# [SOURCE PASSAGE]
Here these bodies remained for almost forty years. When Route 19 was widened in the early 1970s, the bodies were exhumed and moved to the present location, where they were reburied. Sadly when they bodies were moved, only bones remained so there was nothing to identify the bodies being moved. The bodies were placed in child-sized coffins and buried at the current location.

Sadly the cemetery, which many remembering being on the White farm was soon forgotten. Even sadder, the area became a dumping ground for trash and unwanted appliances. It was not until 2009 when the county historical society began to restore the sacred grounds and on September 7, 2012 the grounds were consecrated and dedicated.

After reading the stone marker at the entrance, I hesitantly stepped into the grounds. I’ve walked through many cemeteries in my life, but here I felt like I was intruding. Maybe it was due to the cemetery being hidden beneath a canvas of trees. Maybe it was from the water dripping from the leaves. Maybe it was from the unmarked crosses that identified the graves of the unknown dead. Or maybe it was a combination of these factors.

As I stood there in the entrance to the cemetery, the full reality of what this place meant flooded me. These were just a few of the men and women who died from the Hawk’s Nest Disaster and the exact number of victims is not known. The “official” count is 109 people died of silicosis. However, in 1936 a Congressional investigation determined that 476 people died from silicosis.  Some recent studies suggest that the number dead is closer to 800 people died of silicosis from working in the tunnel. I have seen some reports that place the total death total in the low thousands.

Even worse is the fact where these victims are even buried. In the old Lewis Cemetery, there are nine known victims. There were forty buried on the White Farm (the family farm of the undertaker). There were some buried in the Potter’s Field in Fayetteville. There are some buried on their family’s homesteads. There have been reports of the dead being buried in mass graves close to the place where they fell. And there are those who were driven away from the camp once it was discovered they were sick and may have died alone in the mountains of West Virginia.

# [DATASET CONTENT]
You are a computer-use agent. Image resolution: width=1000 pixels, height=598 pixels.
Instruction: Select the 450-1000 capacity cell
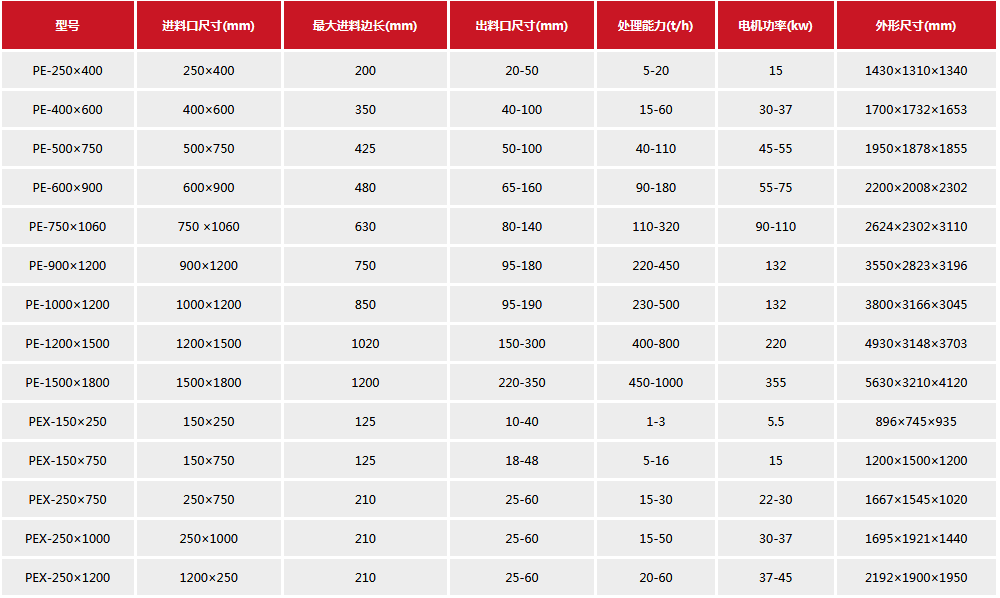655,383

# [ASSIGNMENT]
Go on with the passage about the Hawk's Nest Disaster cemetery, starting after its final sentence. The lines are separate material with no connection to the passage about the Hawk's Nest victims.

# [EXPECTED ANSWER]
But the worst part is the whole disaster could have been avoided.  Despite the testimony given in the court cases, it was revealed that dry drilling was used in the creation of the tunnel and had created large amounts of dust. If the company would have allowed the men to use wet drilling, water would have suppressed the amount of dust produced. And, the company could have provided some sort of ventilation to remove the dust. With no ventilation, the dust hung in the tunnel and the workers were forced to constantly breathe it. The company could have provided masks for the workers so they were not directly breathing the dust. The company could have had reasonable work hours, rather than working the men six days a week for ten hour shifts. This would have allowed the workers to get out of the tunnel more often and while it would not have prevented the silicosis, it would have slowed down the disease from coming full-term so quickly.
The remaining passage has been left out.